[Material provided Boundary: Start]

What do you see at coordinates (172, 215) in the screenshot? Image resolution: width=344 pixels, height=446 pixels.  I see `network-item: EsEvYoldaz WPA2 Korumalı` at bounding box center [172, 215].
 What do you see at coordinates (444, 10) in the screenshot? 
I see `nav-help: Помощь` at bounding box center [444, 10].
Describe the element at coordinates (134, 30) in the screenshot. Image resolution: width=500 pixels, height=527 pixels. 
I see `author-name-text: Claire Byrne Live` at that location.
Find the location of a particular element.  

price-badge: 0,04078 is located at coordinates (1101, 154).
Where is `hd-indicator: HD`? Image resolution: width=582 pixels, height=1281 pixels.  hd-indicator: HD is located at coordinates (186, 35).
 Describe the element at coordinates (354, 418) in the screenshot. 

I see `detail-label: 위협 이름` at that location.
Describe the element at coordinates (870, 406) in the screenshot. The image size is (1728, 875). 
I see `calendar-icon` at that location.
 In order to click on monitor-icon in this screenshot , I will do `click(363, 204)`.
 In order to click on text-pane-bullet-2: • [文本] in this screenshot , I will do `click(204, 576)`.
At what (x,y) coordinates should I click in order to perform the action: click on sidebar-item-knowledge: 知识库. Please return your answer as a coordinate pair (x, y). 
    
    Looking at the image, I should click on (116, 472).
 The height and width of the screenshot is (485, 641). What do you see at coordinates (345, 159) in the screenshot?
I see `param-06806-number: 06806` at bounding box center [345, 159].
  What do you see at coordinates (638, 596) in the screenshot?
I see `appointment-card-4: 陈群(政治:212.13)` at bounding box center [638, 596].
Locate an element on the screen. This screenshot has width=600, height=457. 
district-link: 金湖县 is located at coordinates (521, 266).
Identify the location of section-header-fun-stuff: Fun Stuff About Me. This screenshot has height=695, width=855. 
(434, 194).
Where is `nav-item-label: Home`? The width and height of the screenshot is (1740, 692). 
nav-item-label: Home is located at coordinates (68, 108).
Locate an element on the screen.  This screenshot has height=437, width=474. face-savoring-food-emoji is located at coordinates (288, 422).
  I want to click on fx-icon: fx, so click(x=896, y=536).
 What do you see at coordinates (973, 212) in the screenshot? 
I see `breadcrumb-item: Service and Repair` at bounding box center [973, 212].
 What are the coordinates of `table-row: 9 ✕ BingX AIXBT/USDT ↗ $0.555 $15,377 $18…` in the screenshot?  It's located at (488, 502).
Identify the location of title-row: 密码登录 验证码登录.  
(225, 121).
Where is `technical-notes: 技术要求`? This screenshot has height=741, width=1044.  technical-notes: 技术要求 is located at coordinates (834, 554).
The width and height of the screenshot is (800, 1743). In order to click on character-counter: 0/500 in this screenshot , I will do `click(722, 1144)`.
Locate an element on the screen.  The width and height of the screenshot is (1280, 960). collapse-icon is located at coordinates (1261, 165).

[Material provided Boundary: End]

Exercise description.
Format the records above as a numbered list, with each nonblank line as its own item and the blank lines left out.

Expected answer.
1. What do you see at coordinates (172, 215) in the screenshot? Image resolution: width=344 pixels, height=446 pixels.  I see `network-item: EsEvYoldaz WPA2 Korumalı` at bounding box center [172, 215].
2.  What do you see at coordinates (444, 10) in the screenshot? 
3. I see `nav-help: Помощь` at bounding box center [444, 10].
4. Describe the element at coordinates (134, 30) in the screenshot. Image resolution: width=500 pixels, height=527 pixels. 
5. I see `author-name-text: Claire Byrne Live` at that location.
6. Find the location of a particular element.  
7. price-badge: 0,04078 is located at coordinates (1101, 154).
8. Where is `hd-indicator: HD`? Image resolution: width=582 pixels, height=1281 pixels.  hd-indicator: HD is located at coordinates (186, 35).
9.  Describe the element at coordinates (354, 418) in the screenshot. 
10. I see `detail-label: 위협 이름` at that location.
11. Describe the element at coordinates (870, 406) in the screenshot. The image size is (1728, 875). 
12. I see `calendar-icon` at that location.
13.  In order to click on monitor-icon in this screenshot , I will do `click(363, 204)`.
14.  In order to click on text-pane-bullet-2: • [文本] in this screenshot , I will do `click(204, 576)`.
15. At what (x,y) coordinates should I click in order to perform the action: click on sidebar-item-knowledge: 知识库. Please return your answer as a coordinate pair (x, y). 
16.     Looking at the image, I should click on (116, 472).
17.  The height and width of the screenshot is (485, 641). What do you see at coordinates (345, 159) in the screenshot?
18. I see `param-06806-number: 06806` at bounding box center [345, 159].
19.   What do you see at coordinates (638, 596) in the screenshot?
20. I see `appointment-card-4: 陈群(政治:212.13)` at bounding box center [638, 596].
21. Locate an element on the screen. This screenshot has width=600, height=457. 
22. district-link: 金湖县 is located at coordinates (521, 266).
23. Identify the location of section-header-fun-stuff: Fun Stuff About Me. This screenshot has height=695, width=855. 
24. (434, 194).
25. Where is `nav-item-label: Home`? The width and height of the screenshot is (1740, 692). 
26. nav-item-label: Home is located at coordinates (68, 108).
27. Locate an element on the screen.  This screenshot has height=437, width=474. face-savoring-food-emoji is located at coordinates (288, 422).
28.   I want to click on fx-icon: fx, so click(x=896, y=536).
29.  What do you see at coordinates (973, 212) in the screenshot? 
30. I see `breadcrumb-item: Service and Repair` at bounding box center [973, 212].
31.  What are the coordinates of `table-row: 9 ✕ BingX AIXBT/USDT ↗ $0.555 $15,377 $18…` in the screenshot?  It's located at (488, 502).
32. Identify the location of title-row: 密码登录 验证码登录.  
33. (225, 121).
34. Where is `technical-notes: 技术要求`? This screenshot has height=741, width=1044.  technical-notes: 技术要求 is located at coordinates (834, 554).
35. The width and height of the screenshot is (800, 1743). In order to click on character-counter: 0/500 in this screenshot , I will do `click(722, 1144)`.
36. Locate an element on the screen.  The width and height of the screenshot is (1280, 960). collapse-icon is located at coordinates (1261, 165).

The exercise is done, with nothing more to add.